• **Task description**
Reproduce the full Siraitia grosvenorii text below word for word.

[Supplied text]

Siraitia grosvenorii (Swingle) C. Jeffrey is a herbaceous perennial vine that belongs to the genus Siraitia of the family Cucurbitaceae, and is mainly distributed in Yongfu County of Guangxi Province, China. Its fruit, called Monk fruit or East supernatural fruit, is a remedy for alleviating sunstroke, nourishing the lungs, removing phlegm, stopping coughing and aiding defaecation (Dai and Liu 1999). Moreover, key components of S. grosvenorii fruit act as an antioxidant (Shi et al. 1996), help to prevent cancer (Konoshima and Takasaki 2002) and are useful against the Epstein–Barr virus (Akihisa et al. 2007). The plant also contains a glycoprotein called momorgrosvin, which has been shown to inhibit ribosomal protein synthesis (Tsang and Ng 2001).

[/Supplied text]
[Excerpted data]

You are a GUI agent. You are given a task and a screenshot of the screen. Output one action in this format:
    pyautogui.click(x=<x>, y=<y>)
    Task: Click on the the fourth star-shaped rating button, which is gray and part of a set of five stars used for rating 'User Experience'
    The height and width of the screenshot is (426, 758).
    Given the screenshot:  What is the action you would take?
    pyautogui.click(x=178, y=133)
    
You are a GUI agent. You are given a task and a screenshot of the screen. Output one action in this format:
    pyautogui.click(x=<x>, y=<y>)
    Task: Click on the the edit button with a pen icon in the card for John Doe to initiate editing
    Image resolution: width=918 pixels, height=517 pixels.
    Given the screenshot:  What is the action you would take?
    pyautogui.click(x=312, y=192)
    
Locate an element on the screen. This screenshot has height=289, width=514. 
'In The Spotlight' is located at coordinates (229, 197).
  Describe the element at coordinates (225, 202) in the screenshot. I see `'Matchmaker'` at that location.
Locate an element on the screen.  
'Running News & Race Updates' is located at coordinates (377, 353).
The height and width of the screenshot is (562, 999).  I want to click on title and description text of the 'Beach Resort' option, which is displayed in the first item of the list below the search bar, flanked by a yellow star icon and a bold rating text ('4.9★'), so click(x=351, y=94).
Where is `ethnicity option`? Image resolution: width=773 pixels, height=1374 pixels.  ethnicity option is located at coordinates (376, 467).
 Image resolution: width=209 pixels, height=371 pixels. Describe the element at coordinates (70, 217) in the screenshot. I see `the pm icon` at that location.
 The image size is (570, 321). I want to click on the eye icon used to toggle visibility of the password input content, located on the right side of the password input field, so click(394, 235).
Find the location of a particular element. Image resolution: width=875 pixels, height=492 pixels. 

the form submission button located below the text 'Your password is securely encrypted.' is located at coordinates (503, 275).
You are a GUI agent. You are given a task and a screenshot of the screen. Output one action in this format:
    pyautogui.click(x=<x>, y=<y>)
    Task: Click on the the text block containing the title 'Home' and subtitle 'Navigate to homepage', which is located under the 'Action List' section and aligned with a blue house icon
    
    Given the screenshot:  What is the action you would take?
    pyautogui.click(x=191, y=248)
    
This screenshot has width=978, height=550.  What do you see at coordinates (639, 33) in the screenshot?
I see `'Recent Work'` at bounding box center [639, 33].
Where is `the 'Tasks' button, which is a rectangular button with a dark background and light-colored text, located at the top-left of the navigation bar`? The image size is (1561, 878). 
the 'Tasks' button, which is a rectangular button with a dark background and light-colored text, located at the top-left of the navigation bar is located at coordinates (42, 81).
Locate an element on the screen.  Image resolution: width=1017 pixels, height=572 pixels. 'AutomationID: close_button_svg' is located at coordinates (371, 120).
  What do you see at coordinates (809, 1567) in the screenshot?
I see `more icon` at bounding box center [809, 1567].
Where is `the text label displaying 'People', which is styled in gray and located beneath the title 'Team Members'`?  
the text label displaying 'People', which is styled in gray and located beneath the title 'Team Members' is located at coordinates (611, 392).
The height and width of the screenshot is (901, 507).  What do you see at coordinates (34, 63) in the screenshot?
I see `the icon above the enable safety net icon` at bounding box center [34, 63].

[/Excerpted data]

• **Expected output**
Siraitia grosvenorii (Swingle) C. Jeffrey is a herbaceous perennial vine that belongs to the genus Siraitia of the family Cucurbitaceae, and is mainly distributed in Yongfu County of Guangxi Province, China. Its fruit, called Monk fruit or East supernatural fruit, is a remedy for alleviating sunstroke, nourishing the lungs, removing phlegm, stopping coughing and aiding defaecation (Dai and Liu 1999). Moreover, key components of S. grosvenorii fruit act as an antioxidant (Shi et al. 1996), help to prevent cancer (Konoshima and Takasaki 2002) and are useful against the Epstein–Barr virus (Akihisa et al. 2007). The plant also contains a glycoprotein called momorgrosvin, which has been shown to inhibit ribosomal protein synthesis (Tsang and Ng 2001).